Why Memorizing Other Engineers' Moves Isn't Enough
Let's talk about something I see happening a lot in the mixing world: the endless pursuit of recreating other engineers' techniques - watching tutorial after tutorial, noting down exact settings, trying to replicate that one sound from that one record. While there's absolutely value in learning from others, here's why this approach alone might be holding you back.
The Illusion of the Perfect Setting
I recently had a meeting with an engineer who could recite another engineer’s vocal chain from memory. Every plugin, every setting. But when I asked them why they might have chosen those specific settings, there was silence. This is where we hit the heart of the issue.
Here's the truth: those settings weren't chosen in isolation. They were chosen for:
A specific vocalist
A specific microphone
A specific room
A specific genre
A specific emotion
A specific moment
Beyond the Numbers
Think about it this way: if you're a chef, knowing Gordon Ramsay's exact temperature setting for searing steak is useful information. But if you don't understand how heat affects proteins, how different cuts of meat respond to temperature, or how to adjust for the thickness of the steak, that number alone won't make you a better chef.
The same applies to mixing. Understanding why an engineer used 2dB of 8k boost tells you so much more than just blindly applying that same boost to your mix.
Building Your Own Framework
Instead of collecting settings like Pokemon cards, start building a framework of understanding:
Listen First, Act Second What's the song actually asking for? What emotion needs to be amplified? Sometimes the "technically correct" move isn't the right one for the song.
Understand the Why When you see another engineer make a move, ask:
What problem were they solving?
What were the alternatives they could have chosen?
How does this decision affect the overall emotional impact?
Context is Everything A -3dB cut at 250Hz might have sounded perfect on that Grammy-winning record, but your track was recorded in a different room, with different microphones, different players, and carries a different emotional weight.
Developing Your Mixing Voice
Just like every great artist has their own voice, every great mix engineer has their own perspective.

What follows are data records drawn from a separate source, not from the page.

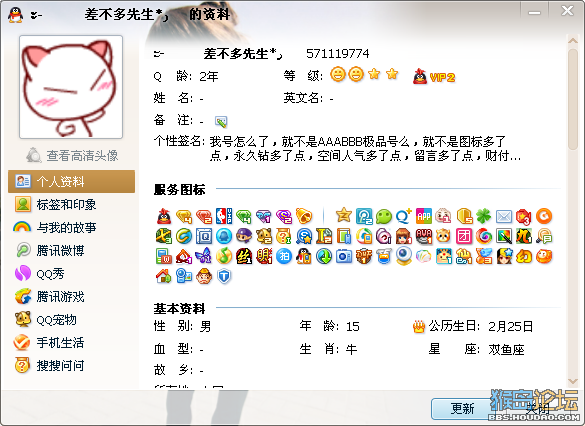The height and width of the screenshot is (426, 585).
Task: Click the green WeChat bubble service icon
Action: pyautogui.click(x=384, y=216)
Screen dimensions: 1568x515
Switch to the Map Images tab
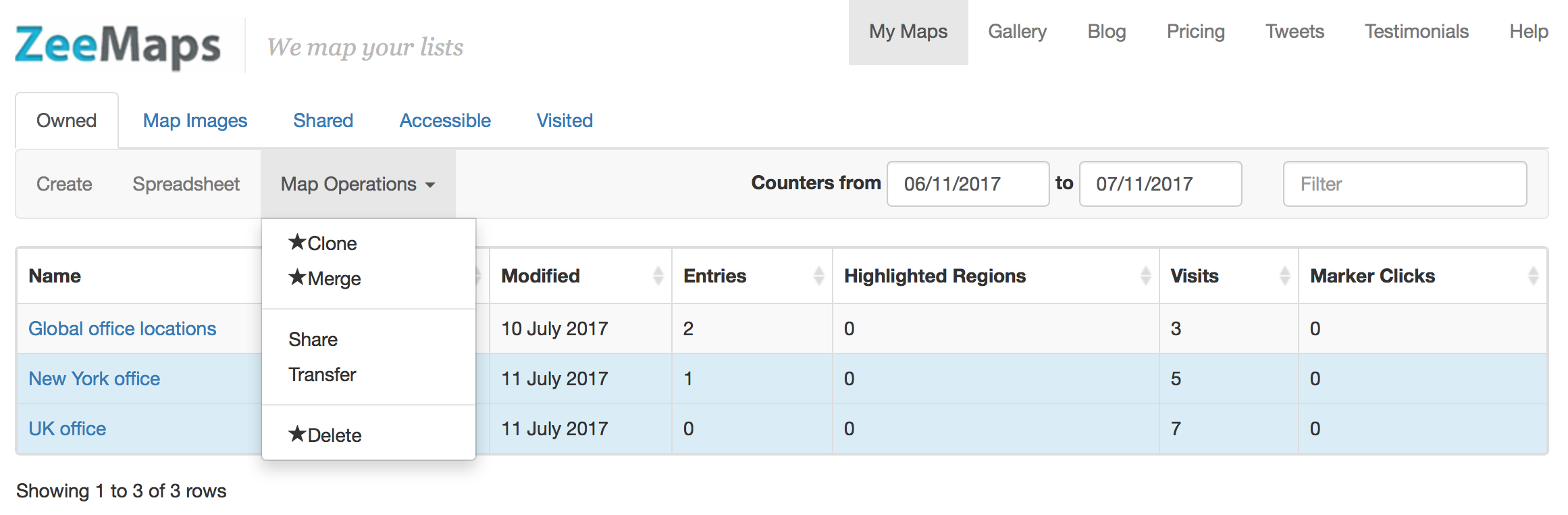tap(195, 120)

Your unique background, the music you love, the way you hear and feel sound - these elements should inform your mixing decisions.

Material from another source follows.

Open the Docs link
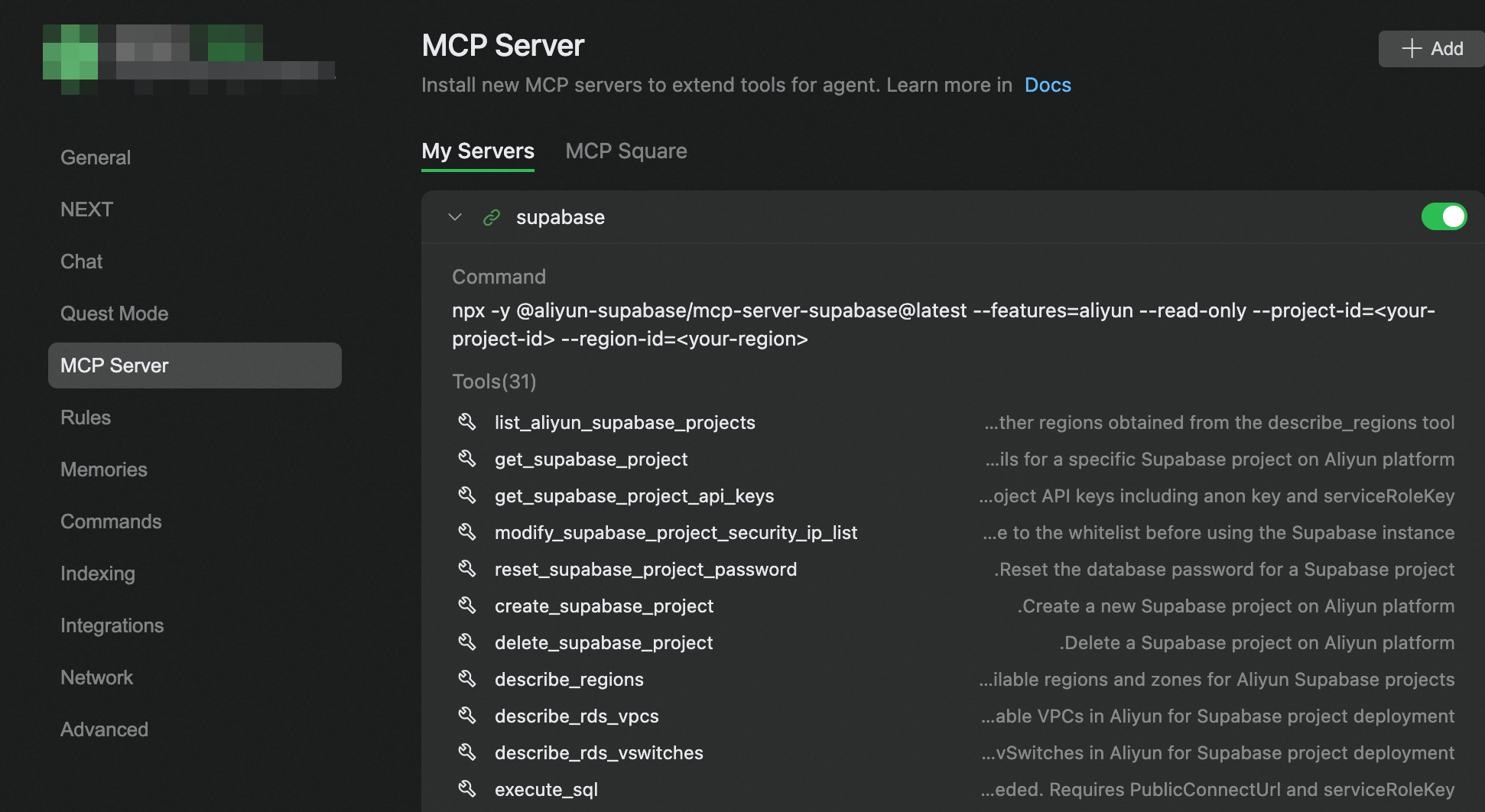Viewport: 1485px width, 812px height. pyautogui.click(x=1048, y=85)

Think about the mixing engineers we all admire. They're not known for using the exact same settings as their heroes. They're known for:
Their unique perspective on sound
Their problem-solving approach
Their ability to serve the song
Their consistent but evolving style
Moving Forward
Here's what I recommend to my coaching clients:
Study Principles, Not Presets Understanding why compression works is more valuable than memorizing attack times.
Experiment Deliberately Take those techniques you've learned and experiment with them. Push them until they break. You'll learn more from the failures than the successes.

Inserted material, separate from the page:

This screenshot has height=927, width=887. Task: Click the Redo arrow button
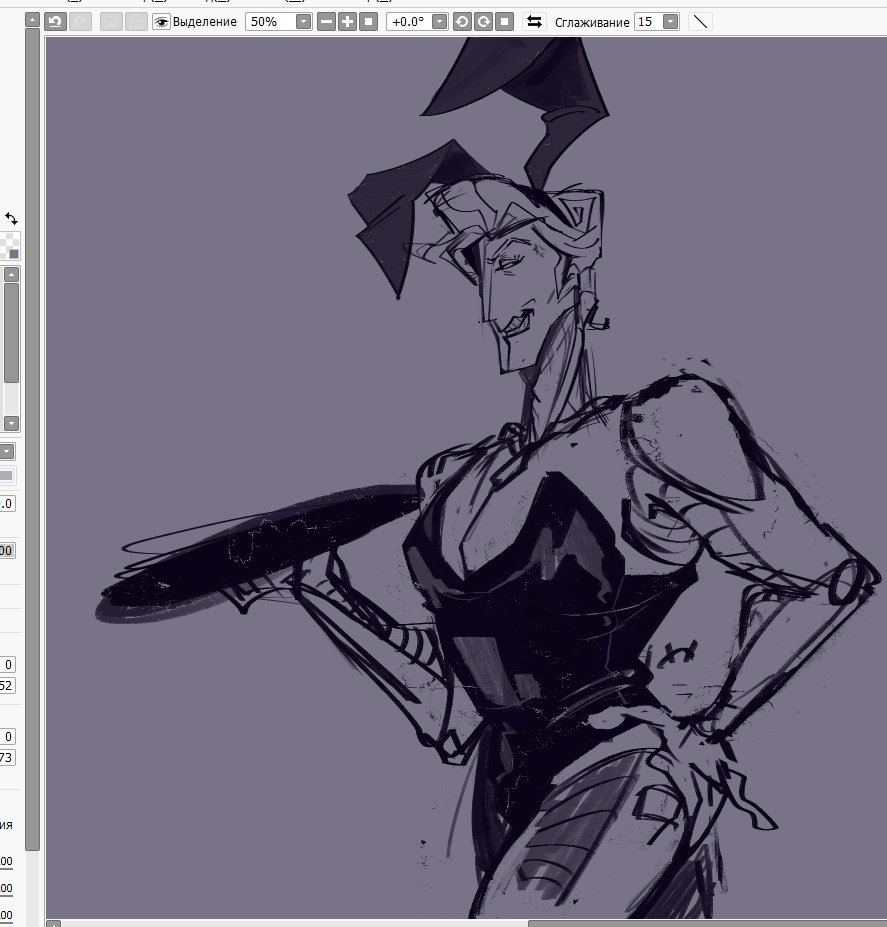point(80,21)
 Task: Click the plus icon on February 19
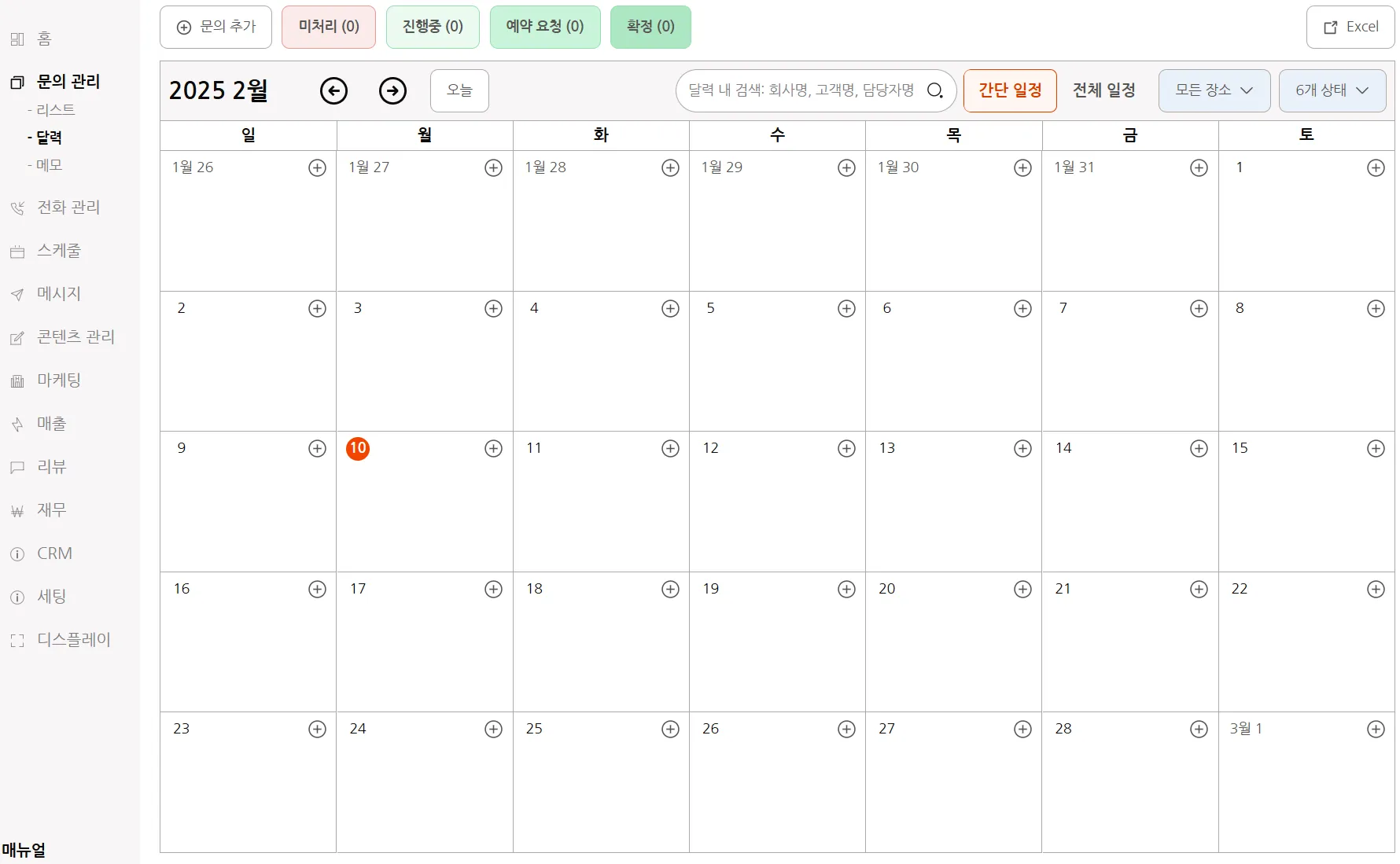point(846,589)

Build Your Reference Library Instead of trying to recreate specific mixes, build a diverse library of references that move you emotionally. Understand what elements create that emotion.
Trust Your Ears The best setting is the one that works for your song, in your room, for your artist. Period.
The Real Goal
The goal isn't to mix exactly like your heroes. The goal is to understand sound deeply enough that you can make confident decisions that serve the song. Every great mix engineer started by learning from others, but they didn't stop there. They developed their own voice.
The world needs more unique perspective on sound. Use the techniques you learn from others as a foundation to build upon, not a formula to replicate.
Let's push the industry forward by developing our own voices, not just echoing others.